— Task requirements —
In the listing below, substitute "menu" for "dropdown" and write out every line again with nothing else changed, leaving out the pictures.

— Material shown —
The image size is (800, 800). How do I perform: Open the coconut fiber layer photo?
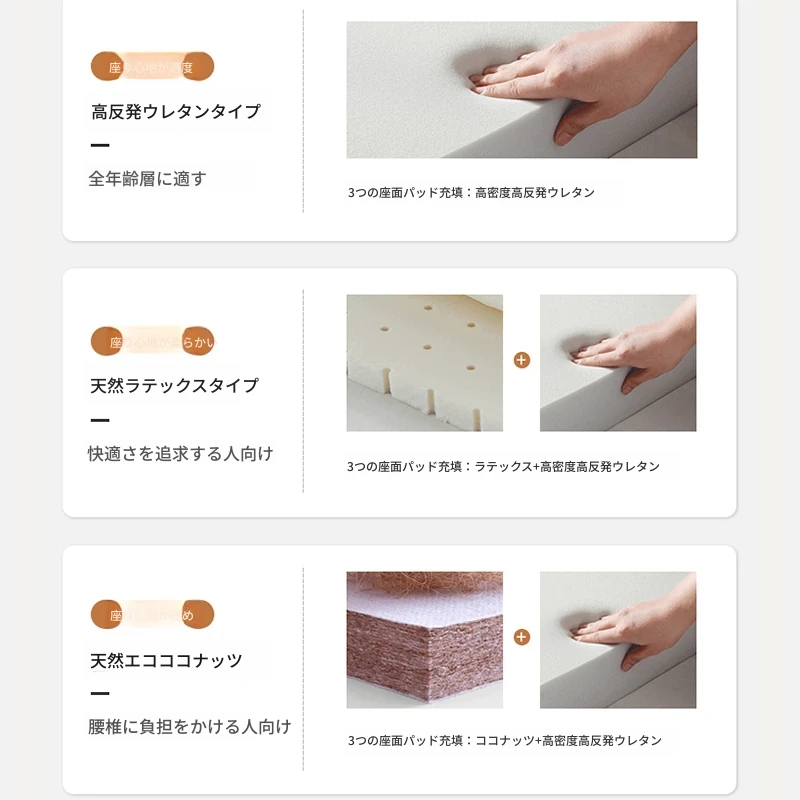pyautogui.click(x=424, y=640)
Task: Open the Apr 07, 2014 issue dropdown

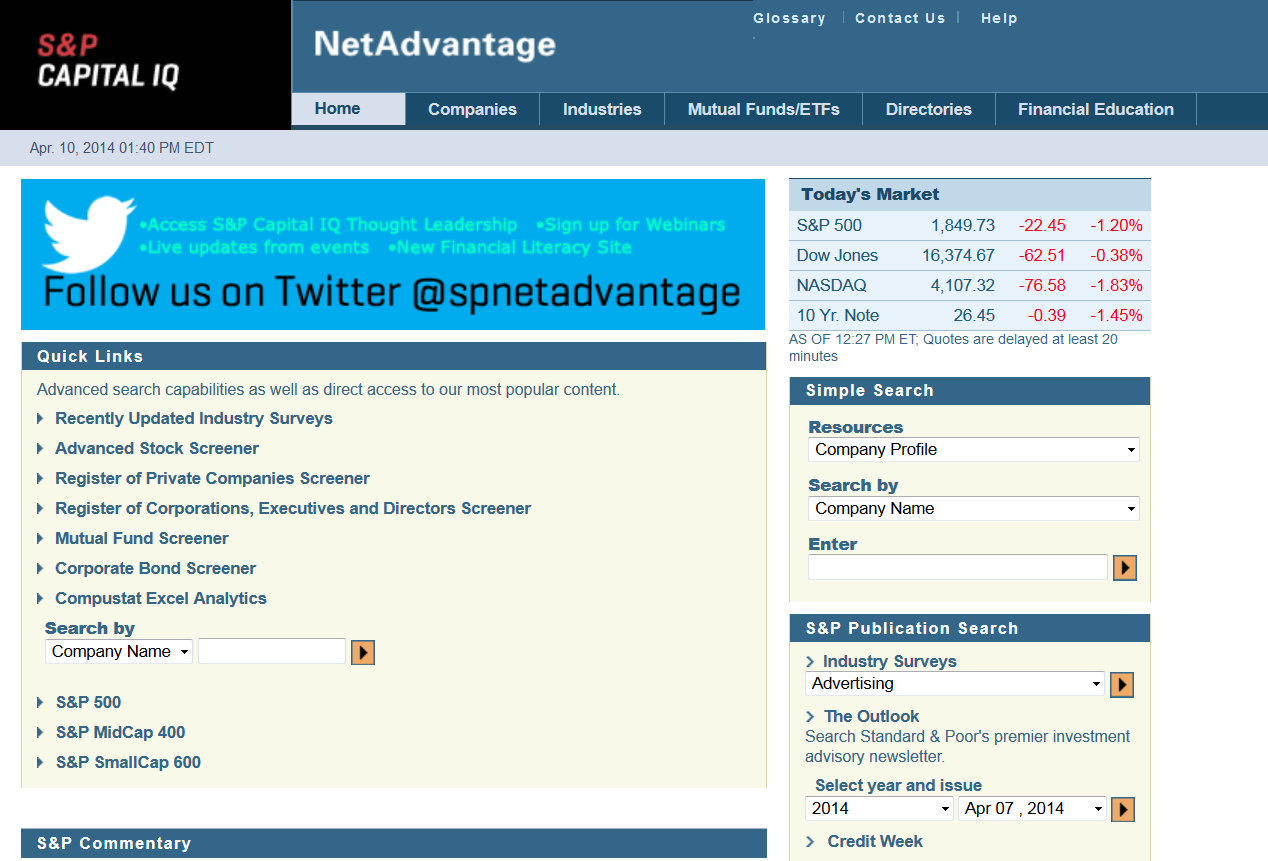Action: click(1032, 809)
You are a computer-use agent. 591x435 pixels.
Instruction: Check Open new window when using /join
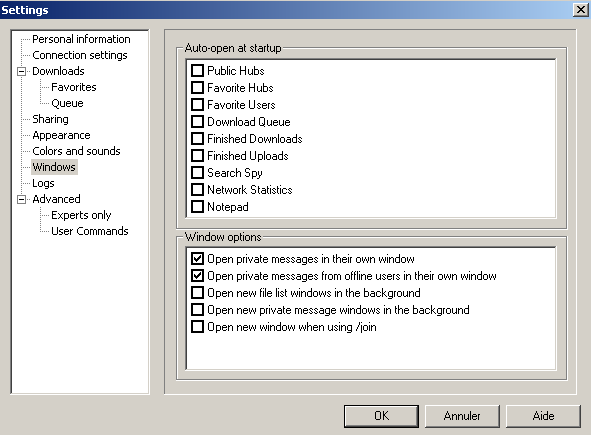pos(197,326)
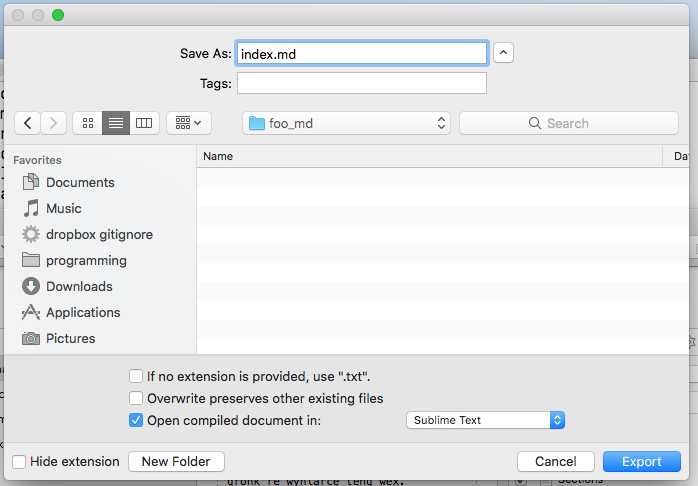Image resolution: width=698 pixels, height=486 pixels.
Task: Open Downloads folder in sidebar
Action: tap(78, 286)
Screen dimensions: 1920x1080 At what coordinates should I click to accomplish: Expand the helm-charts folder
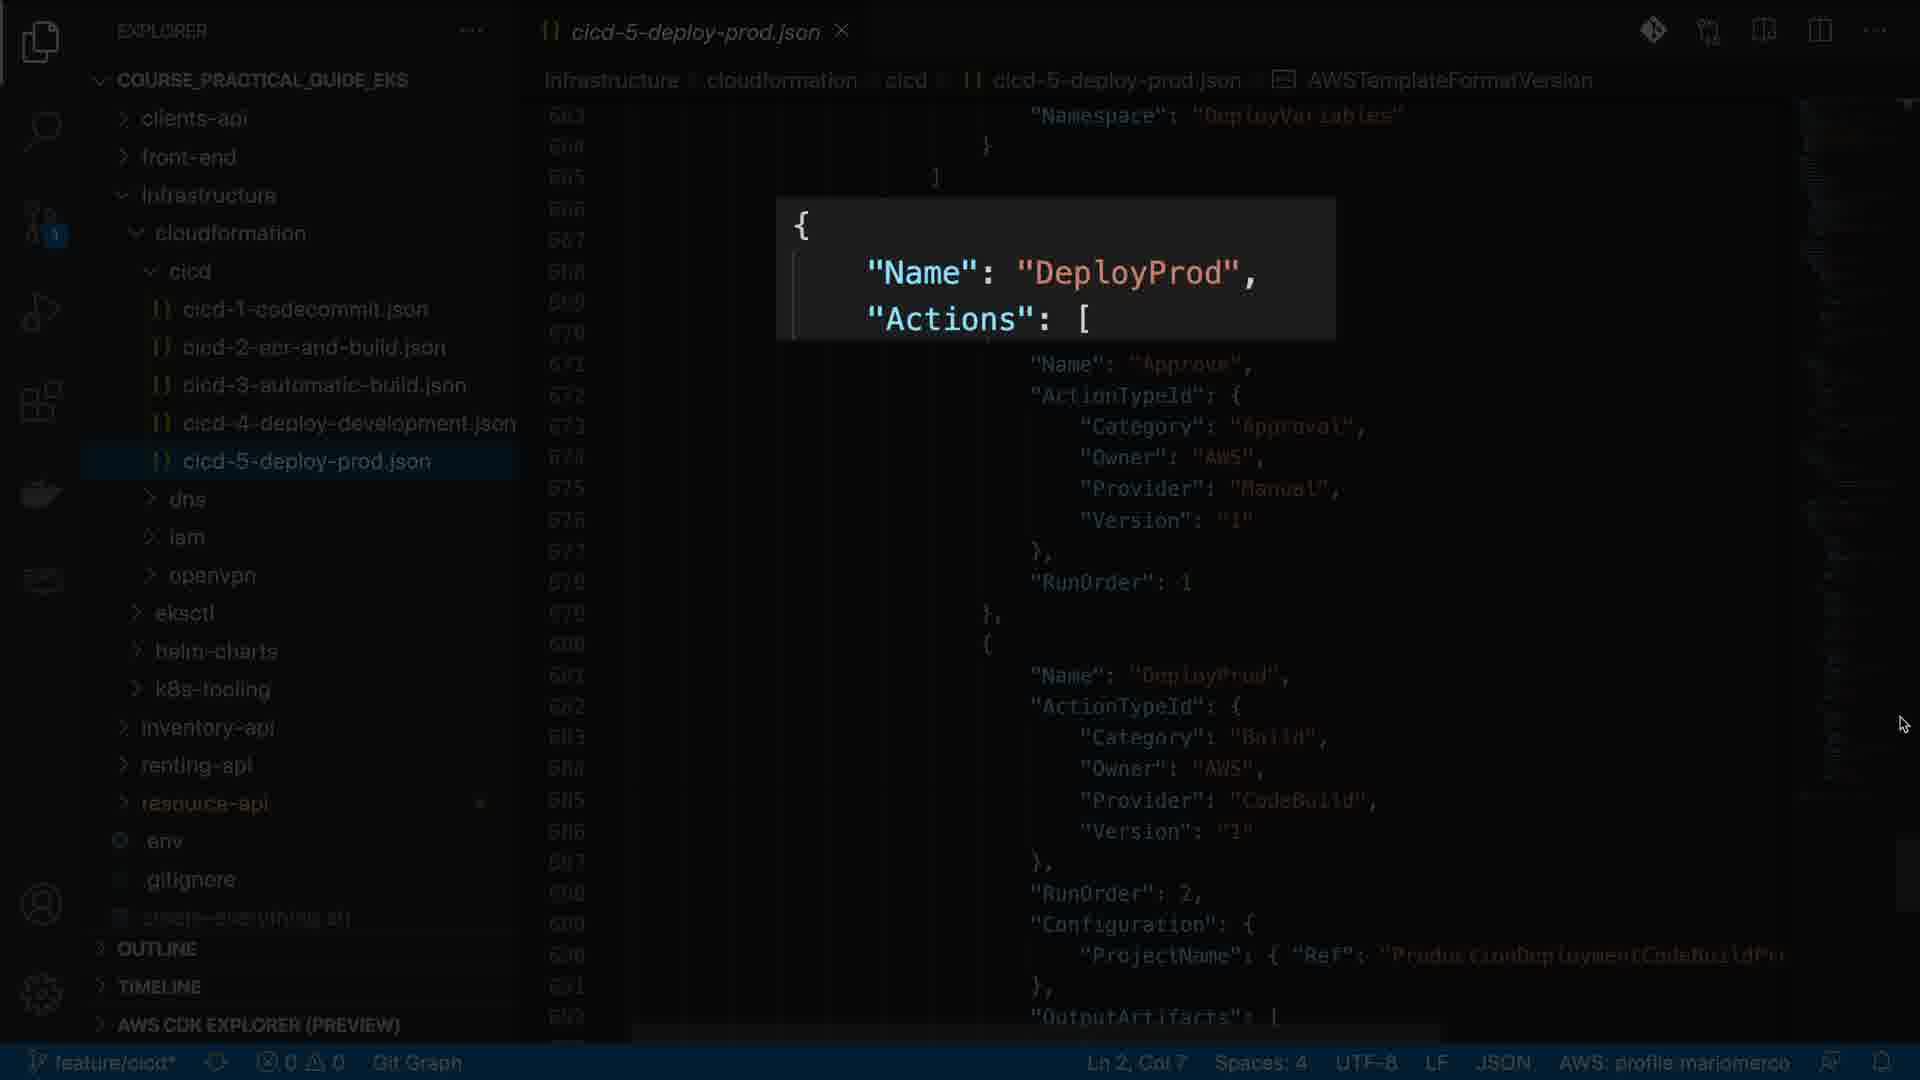click(x=216, y=651)
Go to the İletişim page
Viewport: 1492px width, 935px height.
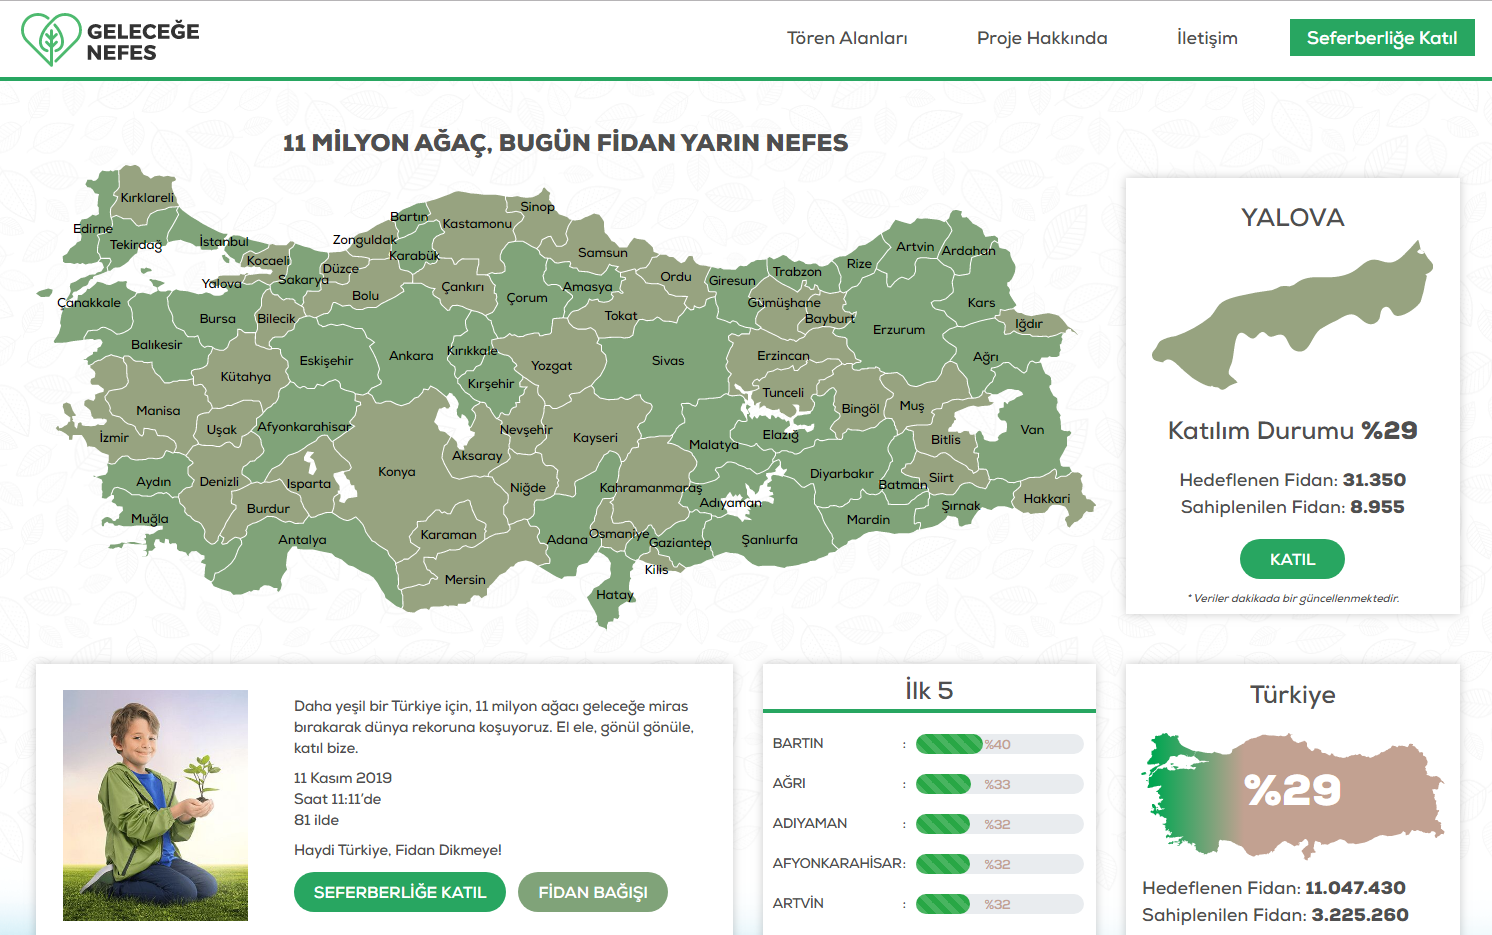coord(1207,38)
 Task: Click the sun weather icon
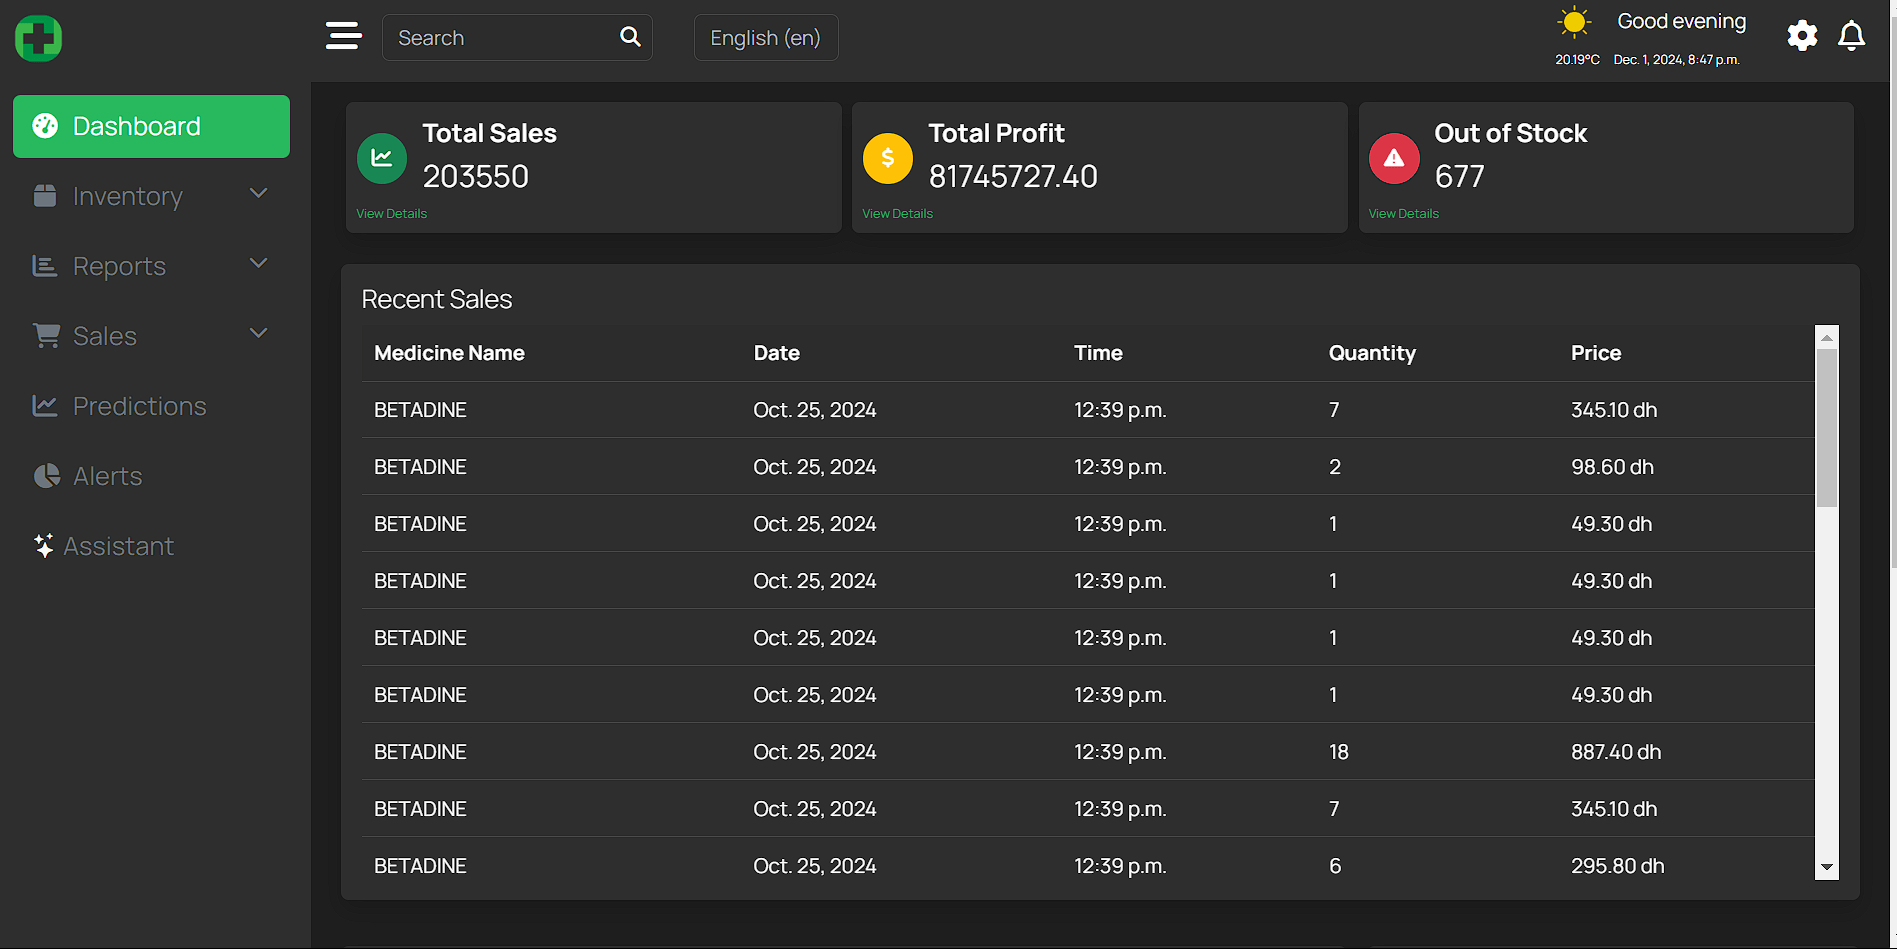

— Completed exercise —
The image size is (800, 800). How do I perform: Open the coconut fiber layer photo?
pyautogui.click(x=424, y=640)
Task: Open the Apr 07, 2014 issue menu

Action: click(1032, 809)
You are a computer-use agent. 591x435 pixels.
Instruction: Check Open new window when using /join
pos(197,326)
Image resolution: width=698 pixels, height=486 pixels.
Task: Open Downloads folder in sidebar
Action: tap(78, 286)
Screen dimensions: 1920x1080 At what coordinates should I click to accomplish: Expand the helm-charts folder
click(x=216, y=651)
Go to the İletişim page
Viewport: 1492px width, 935px height.
coord(1207,38)
 Task: Click the sun weather icon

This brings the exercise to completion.